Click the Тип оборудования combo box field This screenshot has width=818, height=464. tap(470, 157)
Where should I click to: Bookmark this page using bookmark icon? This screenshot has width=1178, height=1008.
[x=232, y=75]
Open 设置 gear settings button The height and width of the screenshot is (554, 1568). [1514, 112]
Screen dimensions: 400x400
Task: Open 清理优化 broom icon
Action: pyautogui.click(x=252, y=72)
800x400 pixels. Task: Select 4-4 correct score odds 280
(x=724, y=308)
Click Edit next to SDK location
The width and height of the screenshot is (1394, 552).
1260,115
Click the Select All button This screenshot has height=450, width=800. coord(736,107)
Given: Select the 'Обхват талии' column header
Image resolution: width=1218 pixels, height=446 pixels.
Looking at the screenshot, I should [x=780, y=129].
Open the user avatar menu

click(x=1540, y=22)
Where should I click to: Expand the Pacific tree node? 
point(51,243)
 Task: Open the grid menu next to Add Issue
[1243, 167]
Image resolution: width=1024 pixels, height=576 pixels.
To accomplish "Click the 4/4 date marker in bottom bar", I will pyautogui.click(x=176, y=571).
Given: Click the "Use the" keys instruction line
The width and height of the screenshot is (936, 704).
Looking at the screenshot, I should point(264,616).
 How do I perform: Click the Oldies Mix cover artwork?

## [Task objective]
What is needed here is the full listing, restated word for word.

## [Output for this exercise]
Click the Тип оборудования combo box field This screenshot has width=818, height=464. tap(470, 157)
Where should I click to: Bookmark this page using bookmark icon? This screenshot has width=1178, height=1008.
[x=232, y=75]
Open 设置 gear settings button The height and width of the screenshot is (554, 1568). [1514, 112]
Screen dimensions: 400x400
Task: Open 清理优化 broom icon
Action: pyautogui.click(x=252, y=72)
800x400 pixels. Task: Select 4-4 correct score odds 280
(x=724, y=308)
Click Edit next to SDK location
The width and height of the screenshot is (1394, 552).
1260,115
Click the Select All button This screenshot has height=450, width=800. coord(736,107)
Given: Select the 'Обхват талии' column header
Image resolution: width=1218 pixels, height=446 pixels.
Looking at the screenshot, I should [x=780, y=129].
Open the user avatar menu

click(x=1540, y=22)
Where should I click to: Expand the Pacific tree node? 
point(51,243)
 Task: Open the grid menu next to Add Issue
[1243, 167]
Image resolution: width=1024 pixels, height=576 pixels.
To accomplish "Click the 4/4 date marker in bottom bar", I will pyautogui.click(x=176, y=571).
Given: Click the "Use the" keys instruction line
The width and height of the screenshot is (936, 704).
Looking at the screenshot, I should point(264,616).
 How do I perform: Click the Oldies Mix cover artwork?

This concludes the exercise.